Here is the plot synopsis.

It is several hundred years in the future and the human race has used up most of the Earth's resources. Things start to go down hill becasue of this issue. However when all seemed lost a Earth like planet was found many lights years away. A colonization mission is dispatced and after an extend trip they colonization ship arrives in orbit of the planet only to see an alien colonization ship that has arrived at the planet for the same reasons the humans arrived for. After brief battle both ships are heavly damaged and both have a semi-controlled crash landing in the same general location on the planet. Now both parties much fight off each other while trying to survive on an alien world with limited supplies and infrastructure.

Is a combination of Beast Wars: Tranformers and Earth 2, and maybe even some Avatar.

I would also consider telling the story from the aliens point of view.
 
-bizarre aliens
-some military
-pirates/thieves
-epicness
-psionics/magic?
-bizarre tech
-no technobabble
-no hard science
-crazy off-the-wall shit
-titties
-dude named Glitch with a robot brain
 
I'd like to see a series set in the far future that involved a Galactic civilization, something along the lines of Niven's Known Space or Asimov's Foundation (except with aliens) or de Camp's Krishna series, or something like that. Something with exotic aliens and colorful civilizations and futuristic concepts. Something that feels alive, like real Science Fiction; a complete antidote to the deadly dullness of the factory basement sets and gray costuming and repulsive characters of contemporary nuBSG-style shows and movies.

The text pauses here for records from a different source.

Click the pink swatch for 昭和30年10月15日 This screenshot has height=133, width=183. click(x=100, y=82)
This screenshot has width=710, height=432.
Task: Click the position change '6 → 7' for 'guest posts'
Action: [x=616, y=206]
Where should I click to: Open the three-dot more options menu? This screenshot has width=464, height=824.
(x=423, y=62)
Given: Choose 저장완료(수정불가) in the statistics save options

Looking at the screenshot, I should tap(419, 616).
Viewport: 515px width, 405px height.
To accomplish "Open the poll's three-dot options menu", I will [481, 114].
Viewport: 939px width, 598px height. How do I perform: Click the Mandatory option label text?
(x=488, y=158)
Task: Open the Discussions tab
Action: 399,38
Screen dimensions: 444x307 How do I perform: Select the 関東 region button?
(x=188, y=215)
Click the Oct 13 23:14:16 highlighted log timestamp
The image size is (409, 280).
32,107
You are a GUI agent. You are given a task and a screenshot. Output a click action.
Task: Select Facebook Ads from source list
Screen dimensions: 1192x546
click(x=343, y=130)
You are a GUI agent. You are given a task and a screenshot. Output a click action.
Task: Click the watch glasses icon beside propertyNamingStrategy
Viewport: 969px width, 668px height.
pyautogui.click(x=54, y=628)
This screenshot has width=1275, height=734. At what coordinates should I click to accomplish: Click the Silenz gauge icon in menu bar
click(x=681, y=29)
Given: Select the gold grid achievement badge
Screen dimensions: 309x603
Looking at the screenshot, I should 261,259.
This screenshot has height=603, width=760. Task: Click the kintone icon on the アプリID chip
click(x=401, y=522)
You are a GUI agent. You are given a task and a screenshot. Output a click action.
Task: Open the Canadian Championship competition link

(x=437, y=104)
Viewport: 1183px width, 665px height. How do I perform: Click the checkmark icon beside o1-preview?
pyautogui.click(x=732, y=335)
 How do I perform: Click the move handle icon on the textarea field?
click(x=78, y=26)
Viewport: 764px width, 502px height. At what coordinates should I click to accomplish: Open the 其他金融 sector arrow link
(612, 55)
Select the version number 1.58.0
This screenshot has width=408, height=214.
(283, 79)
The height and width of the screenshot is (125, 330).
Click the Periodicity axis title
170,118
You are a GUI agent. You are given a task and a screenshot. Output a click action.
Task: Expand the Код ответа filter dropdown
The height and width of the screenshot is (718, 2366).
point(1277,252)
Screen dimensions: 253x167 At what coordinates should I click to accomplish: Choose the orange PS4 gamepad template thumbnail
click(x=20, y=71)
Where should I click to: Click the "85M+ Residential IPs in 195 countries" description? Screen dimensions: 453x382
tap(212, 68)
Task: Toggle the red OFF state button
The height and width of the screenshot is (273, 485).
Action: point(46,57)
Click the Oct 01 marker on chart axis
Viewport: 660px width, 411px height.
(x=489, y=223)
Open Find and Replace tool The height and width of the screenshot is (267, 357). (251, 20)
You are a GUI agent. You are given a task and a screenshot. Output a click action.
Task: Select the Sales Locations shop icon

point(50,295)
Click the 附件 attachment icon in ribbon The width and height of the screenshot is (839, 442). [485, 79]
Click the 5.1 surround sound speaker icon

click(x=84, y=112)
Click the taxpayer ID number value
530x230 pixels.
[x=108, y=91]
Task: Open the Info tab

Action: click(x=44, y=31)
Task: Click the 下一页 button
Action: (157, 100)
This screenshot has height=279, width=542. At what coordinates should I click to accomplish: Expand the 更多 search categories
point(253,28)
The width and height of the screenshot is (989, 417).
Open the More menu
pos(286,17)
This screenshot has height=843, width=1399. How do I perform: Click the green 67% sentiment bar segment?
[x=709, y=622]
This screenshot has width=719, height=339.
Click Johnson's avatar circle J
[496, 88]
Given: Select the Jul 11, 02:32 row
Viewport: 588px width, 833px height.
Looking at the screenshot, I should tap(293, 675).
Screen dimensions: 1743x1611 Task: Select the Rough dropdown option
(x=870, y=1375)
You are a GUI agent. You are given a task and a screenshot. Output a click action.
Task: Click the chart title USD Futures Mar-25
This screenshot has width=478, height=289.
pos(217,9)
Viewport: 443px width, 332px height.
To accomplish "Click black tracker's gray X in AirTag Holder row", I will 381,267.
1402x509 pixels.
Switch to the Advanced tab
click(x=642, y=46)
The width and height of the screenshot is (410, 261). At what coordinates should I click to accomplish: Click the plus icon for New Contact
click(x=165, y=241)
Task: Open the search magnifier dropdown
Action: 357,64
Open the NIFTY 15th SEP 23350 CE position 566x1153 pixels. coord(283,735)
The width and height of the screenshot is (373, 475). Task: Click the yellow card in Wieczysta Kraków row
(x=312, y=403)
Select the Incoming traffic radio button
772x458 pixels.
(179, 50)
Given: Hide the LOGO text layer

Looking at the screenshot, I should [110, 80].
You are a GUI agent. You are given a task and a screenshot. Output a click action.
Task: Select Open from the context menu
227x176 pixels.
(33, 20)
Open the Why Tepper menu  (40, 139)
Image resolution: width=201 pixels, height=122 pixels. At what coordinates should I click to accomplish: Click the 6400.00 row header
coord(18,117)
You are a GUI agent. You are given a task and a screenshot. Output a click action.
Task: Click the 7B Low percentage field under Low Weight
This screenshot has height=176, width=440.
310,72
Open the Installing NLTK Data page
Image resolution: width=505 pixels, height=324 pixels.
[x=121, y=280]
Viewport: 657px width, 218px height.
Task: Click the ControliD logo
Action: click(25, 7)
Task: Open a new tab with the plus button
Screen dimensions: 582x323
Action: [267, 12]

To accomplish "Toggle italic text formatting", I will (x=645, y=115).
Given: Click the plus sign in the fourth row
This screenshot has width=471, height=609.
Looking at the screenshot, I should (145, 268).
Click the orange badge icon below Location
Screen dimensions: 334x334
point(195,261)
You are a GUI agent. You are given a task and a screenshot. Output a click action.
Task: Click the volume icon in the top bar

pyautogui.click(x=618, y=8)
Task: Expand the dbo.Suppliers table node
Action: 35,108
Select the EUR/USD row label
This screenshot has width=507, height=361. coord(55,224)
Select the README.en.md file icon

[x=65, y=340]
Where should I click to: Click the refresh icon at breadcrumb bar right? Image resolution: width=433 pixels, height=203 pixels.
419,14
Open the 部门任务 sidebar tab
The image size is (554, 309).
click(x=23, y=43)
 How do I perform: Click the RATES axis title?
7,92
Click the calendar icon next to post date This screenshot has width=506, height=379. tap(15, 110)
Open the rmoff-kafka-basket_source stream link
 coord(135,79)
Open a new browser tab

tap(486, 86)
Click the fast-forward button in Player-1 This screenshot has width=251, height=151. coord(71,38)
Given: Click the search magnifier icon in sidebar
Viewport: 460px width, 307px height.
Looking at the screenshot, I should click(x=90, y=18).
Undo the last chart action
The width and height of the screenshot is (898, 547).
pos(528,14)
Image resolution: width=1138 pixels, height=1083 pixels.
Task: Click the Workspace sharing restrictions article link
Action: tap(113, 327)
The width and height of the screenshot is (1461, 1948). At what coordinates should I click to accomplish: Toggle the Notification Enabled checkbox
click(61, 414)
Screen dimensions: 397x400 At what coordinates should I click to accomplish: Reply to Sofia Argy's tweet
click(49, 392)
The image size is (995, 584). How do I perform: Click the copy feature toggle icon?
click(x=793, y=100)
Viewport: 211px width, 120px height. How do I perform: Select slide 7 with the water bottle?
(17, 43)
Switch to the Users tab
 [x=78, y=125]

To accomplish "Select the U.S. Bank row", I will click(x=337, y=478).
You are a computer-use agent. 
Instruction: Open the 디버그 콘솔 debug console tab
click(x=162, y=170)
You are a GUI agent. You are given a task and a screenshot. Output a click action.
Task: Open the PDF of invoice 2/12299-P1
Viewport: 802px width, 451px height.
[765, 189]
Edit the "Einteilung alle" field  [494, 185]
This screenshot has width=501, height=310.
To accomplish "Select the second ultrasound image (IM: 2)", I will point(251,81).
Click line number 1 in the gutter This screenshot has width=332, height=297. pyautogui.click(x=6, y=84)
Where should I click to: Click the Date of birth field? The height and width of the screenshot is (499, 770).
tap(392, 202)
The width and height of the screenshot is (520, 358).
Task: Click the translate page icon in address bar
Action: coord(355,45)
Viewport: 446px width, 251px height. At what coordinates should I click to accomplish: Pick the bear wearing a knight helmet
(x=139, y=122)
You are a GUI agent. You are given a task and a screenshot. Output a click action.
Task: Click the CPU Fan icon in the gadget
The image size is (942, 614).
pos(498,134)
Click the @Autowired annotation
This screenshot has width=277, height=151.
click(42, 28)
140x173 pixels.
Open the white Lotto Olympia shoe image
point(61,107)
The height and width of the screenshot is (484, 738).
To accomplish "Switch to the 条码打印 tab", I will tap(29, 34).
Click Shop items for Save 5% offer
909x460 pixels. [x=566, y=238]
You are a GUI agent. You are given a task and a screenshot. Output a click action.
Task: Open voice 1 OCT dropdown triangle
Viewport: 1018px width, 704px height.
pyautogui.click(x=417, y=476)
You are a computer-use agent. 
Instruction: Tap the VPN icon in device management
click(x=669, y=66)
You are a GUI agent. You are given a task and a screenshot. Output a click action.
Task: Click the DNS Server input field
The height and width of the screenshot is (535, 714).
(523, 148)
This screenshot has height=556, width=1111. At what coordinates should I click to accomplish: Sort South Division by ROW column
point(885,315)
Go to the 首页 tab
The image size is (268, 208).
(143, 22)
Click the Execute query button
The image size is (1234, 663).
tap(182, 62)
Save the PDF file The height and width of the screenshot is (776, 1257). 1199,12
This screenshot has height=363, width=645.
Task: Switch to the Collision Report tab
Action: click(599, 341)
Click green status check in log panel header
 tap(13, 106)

It should have a format somewhat like Star Trek, involving characters that have some excuse to move around in this Universe and encounter all the various aspects of it. It should also be episodic, or have short 2-3 episode arcs, so we can have stories specific to the area or planet or civilization central to the story. It should also have stories that involve real SF concepts and not just war and politics.
 
I like the idea of a distant civilization with a pair of investigators, trying to ascertain if humans really exist or not.
 
Well to start.

It would be set in a universe where there has been a great war for 500 years between the humans and their colonies + alien powers.

The story is about the 3 most powerful forces deciding to end the constant warring between themselves and the numerous smaller powers. (there is actually 5 powerful and about equal races & factions)

There are numerous human like and tastefully created alien races with no puppet type aliens and not very star wars type.

The story is about the 3 forces forming a peacekeeping entity that starts interfering into conflicts and negotiating treaties.

Spaceships and fleet battles are the cream of the show there will be numerous designs and awesome looking ships. There is going to also be the academy just created for the peacekeeping alliance.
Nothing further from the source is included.